アイデアをカタチにするまでのプロセスは、すべて高校生が自分の手で行う。自然の中から「モジュール」を見つけ出し、プロダクトに活かすという斬新な試みもなされていた。高校生が普段の生活では滅多に触れることのない3Dプリンターやレーザーカッターなどを楽しそうに操作し、プロダクトを作り上げる姿が印象的だった。

WS2 :リトルプレス・ワークショップ

WS2は「取材力」「編集力」「表現力」を体験的に学ぶことを目的として行われた。キャンパスで実施される他のWSを取材したうえで、実際に「かわら版」の出版を行う。半日で取材から編集までを行わなければならず、時間的制約を見据えたうえでの計画的な行動が求められた。

WS2の参加者は5つのグループに分けられ、取材から記事作成までのプロセスは、グループでの話し合いを通して進められた。最終的にすべてのグループが「かわら版」を完成させ、キャンプ終了時、他のWS参加者に自分たちの成果を配布していた。

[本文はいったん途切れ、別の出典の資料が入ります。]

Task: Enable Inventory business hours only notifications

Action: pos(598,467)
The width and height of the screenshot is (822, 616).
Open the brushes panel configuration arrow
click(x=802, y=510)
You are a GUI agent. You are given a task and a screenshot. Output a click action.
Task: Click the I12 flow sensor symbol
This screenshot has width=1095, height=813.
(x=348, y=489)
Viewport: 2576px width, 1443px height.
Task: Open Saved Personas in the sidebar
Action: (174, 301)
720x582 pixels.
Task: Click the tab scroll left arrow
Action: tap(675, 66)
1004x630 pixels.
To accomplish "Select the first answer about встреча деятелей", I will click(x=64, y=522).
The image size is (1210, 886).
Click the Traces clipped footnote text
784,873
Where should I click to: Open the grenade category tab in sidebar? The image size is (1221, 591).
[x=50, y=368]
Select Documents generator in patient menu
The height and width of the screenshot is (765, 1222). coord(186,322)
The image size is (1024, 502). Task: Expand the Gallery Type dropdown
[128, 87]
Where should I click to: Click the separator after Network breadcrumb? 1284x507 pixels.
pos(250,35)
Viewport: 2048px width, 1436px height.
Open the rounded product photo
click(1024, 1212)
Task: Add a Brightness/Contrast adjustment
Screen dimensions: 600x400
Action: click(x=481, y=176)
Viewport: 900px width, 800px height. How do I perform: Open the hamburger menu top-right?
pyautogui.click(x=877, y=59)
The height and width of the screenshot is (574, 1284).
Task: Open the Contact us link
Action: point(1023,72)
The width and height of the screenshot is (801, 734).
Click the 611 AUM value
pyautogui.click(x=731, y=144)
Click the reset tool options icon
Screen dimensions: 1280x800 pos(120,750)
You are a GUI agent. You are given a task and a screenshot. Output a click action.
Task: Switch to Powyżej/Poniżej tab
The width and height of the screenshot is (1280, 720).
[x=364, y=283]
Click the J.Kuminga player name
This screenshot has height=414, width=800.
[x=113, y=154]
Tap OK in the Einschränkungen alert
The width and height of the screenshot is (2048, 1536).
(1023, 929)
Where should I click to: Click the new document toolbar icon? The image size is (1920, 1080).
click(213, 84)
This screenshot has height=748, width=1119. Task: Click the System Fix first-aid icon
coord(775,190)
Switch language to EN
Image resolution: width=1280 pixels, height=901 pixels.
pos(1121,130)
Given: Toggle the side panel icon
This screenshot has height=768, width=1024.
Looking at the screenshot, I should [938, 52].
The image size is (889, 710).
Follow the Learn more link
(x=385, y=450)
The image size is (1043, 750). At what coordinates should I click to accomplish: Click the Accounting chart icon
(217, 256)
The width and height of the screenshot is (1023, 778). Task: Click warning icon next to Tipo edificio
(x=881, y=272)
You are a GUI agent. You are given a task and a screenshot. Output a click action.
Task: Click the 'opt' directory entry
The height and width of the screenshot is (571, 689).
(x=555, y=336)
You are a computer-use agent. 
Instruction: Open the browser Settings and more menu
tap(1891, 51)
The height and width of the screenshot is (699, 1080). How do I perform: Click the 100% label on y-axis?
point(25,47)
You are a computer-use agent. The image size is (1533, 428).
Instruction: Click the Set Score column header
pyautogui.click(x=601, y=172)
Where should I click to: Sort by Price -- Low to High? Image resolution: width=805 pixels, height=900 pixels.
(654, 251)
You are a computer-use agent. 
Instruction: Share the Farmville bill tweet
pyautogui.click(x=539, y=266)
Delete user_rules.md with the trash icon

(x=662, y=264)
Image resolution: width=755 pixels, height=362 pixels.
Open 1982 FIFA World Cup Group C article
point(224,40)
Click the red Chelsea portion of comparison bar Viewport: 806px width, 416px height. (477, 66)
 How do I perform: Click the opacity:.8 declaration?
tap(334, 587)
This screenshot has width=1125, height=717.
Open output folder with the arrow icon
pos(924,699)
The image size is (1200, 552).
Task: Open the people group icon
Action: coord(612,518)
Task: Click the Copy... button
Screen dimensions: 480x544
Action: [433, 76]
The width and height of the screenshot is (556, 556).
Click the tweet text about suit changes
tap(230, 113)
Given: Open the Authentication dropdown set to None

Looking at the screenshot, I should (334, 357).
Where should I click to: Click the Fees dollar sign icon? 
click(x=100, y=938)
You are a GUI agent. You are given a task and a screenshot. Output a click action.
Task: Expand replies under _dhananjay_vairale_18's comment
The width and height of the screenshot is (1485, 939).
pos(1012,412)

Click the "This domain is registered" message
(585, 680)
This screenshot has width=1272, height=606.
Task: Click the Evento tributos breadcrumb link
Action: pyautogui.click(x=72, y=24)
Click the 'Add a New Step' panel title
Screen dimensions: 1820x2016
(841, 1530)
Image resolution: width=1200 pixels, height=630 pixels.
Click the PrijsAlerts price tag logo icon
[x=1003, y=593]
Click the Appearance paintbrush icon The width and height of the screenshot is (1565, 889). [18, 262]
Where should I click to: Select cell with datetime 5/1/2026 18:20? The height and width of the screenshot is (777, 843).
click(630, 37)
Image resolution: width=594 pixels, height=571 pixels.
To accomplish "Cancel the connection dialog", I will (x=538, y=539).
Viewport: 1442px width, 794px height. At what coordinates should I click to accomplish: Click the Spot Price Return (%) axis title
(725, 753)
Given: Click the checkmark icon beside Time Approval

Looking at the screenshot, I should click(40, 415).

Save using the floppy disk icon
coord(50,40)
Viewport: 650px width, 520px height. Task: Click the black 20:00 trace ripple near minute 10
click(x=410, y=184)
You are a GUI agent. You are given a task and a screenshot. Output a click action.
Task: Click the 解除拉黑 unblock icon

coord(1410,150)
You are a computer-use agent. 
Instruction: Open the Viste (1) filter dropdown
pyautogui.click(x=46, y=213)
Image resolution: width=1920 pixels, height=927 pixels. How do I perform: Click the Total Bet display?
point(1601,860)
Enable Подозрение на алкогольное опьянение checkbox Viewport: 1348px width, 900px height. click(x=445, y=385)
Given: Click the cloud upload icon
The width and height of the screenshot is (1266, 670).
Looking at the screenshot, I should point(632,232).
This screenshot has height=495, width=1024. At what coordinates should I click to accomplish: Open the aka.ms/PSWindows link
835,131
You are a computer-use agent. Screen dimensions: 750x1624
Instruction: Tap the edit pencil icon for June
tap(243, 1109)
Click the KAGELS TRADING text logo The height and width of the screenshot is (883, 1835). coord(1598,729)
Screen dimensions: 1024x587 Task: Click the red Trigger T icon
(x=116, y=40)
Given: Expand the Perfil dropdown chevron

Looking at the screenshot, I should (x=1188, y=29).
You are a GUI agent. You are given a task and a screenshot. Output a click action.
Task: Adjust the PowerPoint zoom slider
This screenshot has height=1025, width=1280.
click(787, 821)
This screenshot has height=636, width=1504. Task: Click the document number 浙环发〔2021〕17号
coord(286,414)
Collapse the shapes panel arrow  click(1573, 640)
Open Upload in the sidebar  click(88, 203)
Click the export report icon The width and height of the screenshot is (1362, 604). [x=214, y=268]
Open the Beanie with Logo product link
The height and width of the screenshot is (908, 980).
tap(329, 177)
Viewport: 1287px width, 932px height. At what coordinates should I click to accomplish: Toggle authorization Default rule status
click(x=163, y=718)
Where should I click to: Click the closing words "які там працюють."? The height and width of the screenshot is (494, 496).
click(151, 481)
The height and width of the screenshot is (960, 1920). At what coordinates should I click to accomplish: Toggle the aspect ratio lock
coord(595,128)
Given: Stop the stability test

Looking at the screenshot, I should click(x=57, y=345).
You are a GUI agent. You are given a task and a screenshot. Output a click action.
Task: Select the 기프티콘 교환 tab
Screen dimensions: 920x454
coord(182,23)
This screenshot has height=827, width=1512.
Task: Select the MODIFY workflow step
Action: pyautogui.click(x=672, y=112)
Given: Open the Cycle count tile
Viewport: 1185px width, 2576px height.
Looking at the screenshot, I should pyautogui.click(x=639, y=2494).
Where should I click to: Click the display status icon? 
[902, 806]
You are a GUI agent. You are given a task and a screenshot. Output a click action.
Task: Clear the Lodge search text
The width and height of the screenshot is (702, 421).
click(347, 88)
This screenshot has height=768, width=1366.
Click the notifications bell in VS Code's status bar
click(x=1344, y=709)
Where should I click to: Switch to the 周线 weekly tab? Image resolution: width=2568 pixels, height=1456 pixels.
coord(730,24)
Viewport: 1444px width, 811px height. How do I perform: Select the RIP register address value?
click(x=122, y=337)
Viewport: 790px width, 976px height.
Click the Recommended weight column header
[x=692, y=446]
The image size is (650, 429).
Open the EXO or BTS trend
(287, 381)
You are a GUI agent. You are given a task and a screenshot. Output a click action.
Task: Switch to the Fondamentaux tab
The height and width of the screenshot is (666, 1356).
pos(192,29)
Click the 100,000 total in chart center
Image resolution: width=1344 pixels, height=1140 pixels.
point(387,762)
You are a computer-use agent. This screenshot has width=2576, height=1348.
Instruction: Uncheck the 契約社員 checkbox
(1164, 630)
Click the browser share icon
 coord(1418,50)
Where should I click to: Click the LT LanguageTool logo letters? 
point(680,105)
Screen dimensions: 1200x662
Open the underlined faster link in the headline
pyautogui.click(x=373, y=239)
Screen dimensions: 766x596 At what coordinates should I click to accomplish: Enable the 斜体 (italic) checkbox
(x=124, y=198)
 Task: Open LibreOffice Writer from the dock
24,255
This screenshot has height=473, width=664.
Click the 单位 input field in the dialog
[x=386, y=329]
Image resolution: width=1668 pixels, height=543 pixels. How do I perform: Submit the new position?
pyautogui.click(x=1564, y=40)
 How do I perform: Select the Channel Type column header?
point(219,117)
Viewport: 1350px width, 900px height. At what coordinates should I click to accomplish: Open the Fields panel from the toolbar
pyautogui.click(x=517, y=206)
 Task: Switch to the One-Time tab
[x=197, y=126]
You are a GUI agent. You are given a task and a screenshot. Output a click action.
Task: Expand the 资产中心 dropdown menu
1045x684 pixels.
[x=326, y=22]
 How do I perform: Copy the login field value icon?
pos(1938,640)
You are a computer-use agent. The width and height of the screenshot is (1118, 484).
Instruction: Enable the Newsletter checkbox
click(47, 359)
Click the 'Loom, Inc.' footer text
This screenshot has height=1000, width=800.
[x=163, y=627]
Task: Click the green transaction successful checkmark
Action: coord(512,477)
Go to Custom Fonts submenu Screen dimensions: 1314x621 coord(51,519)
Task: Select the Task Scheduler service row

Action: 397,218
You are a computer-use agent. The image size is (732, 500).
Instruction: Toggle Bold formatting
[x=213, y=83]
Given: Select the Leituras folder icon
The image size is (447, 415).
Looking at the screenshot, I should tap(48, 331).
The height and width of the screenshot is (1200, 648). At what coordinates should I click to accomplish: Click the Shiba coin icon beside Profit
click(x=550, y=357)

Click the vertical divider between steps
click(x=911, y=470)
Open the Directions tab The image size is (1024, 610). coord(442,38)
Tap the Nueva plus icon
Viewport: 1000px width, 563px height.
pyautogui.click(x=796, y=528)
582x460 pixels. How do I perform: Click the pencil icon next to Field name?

WS3 :社会デザイン・ワークショップ ― 2040年の世界を構想する

WS3では「2040年、世界はどうなっているのか」をテーマに、社会を多様な視点から眺めるグループワークが行われた。高校生は、机の上に多くの付箋をならべ、ものごとを整理した後、様々な側面から世界を構想していった。

WSの全行程は立ったまま行われ、机の上の付箋を指差しつつ、グループ内で活発な議論が交わされていた。WSの最後には、各グループから「2040年の世界」についてのプレゼンが行われた。

WS4 :社会イノベーション・ワークショップ

WS4は「地域の活性化に向けてなにをするべきか」をテーマに、政策・計画・方向性の観点から地域活性化を考えた。WS参加者は4つのグループに分けられ、地域活性化のためになにをするのかについて、ディスカッションを行った。WSの最後には、グループ内で出た案のプレゼンテーションが行われた

付箋や模造紙を有効に使い、4つのグループそれぞれが個性のある地域活性化案を出していたのが印象的であった。

WS5 :外国語教育環境デザイン・ワークショップ

WS5は「新しい外国語教育の提案」をテーマに、外国語を「教える」のではなく「学ぶ」ための教育のありかたを追求した。高校生は、多言語教育が持ち味とされるSFCだからこそできる外国語教育のありかたを、ディスカッションを通じて考えた。

参加した高校生のほとんどは海外経験者であり、海外の教育をふまえた上で、日本の外国語教育の問題点を探っていった。WSでは、実際にタブレットPCを用いたビデオ教材が作成され、個性豊かな学習環境案がプレゼンされた。

表彰式、そして閉幕

全てのWSが終了し、最後に表彰式が行われた。表彰式ではWS内で活躍をみせた高校生に国領二郎総合政策学部長から手渡しで賞状が渡された。賞状をもらう高校生は喜色満面で、中には嬉し泣きをする人もいた。表彰は42人行われた。
 

未来構想キャンプの閉幕にあたり、高校生へのメッセージとして、国領二郎総合政策学部長は「上下の別がないSFCでカタチあるものをつくりだそう」と述べ、村井純環境情報学部長は「本当のことに接する未来構想キャンプでお互いの個性を尊重し、お互いを尊重しよう」と述べた。
 初めての試みとなった未来構想キャンプ、震災の影響を受け、教員も高校生も手探り状態での開催ではあったが、結果的には非常に魅力的なイベントになったと言えるだろう。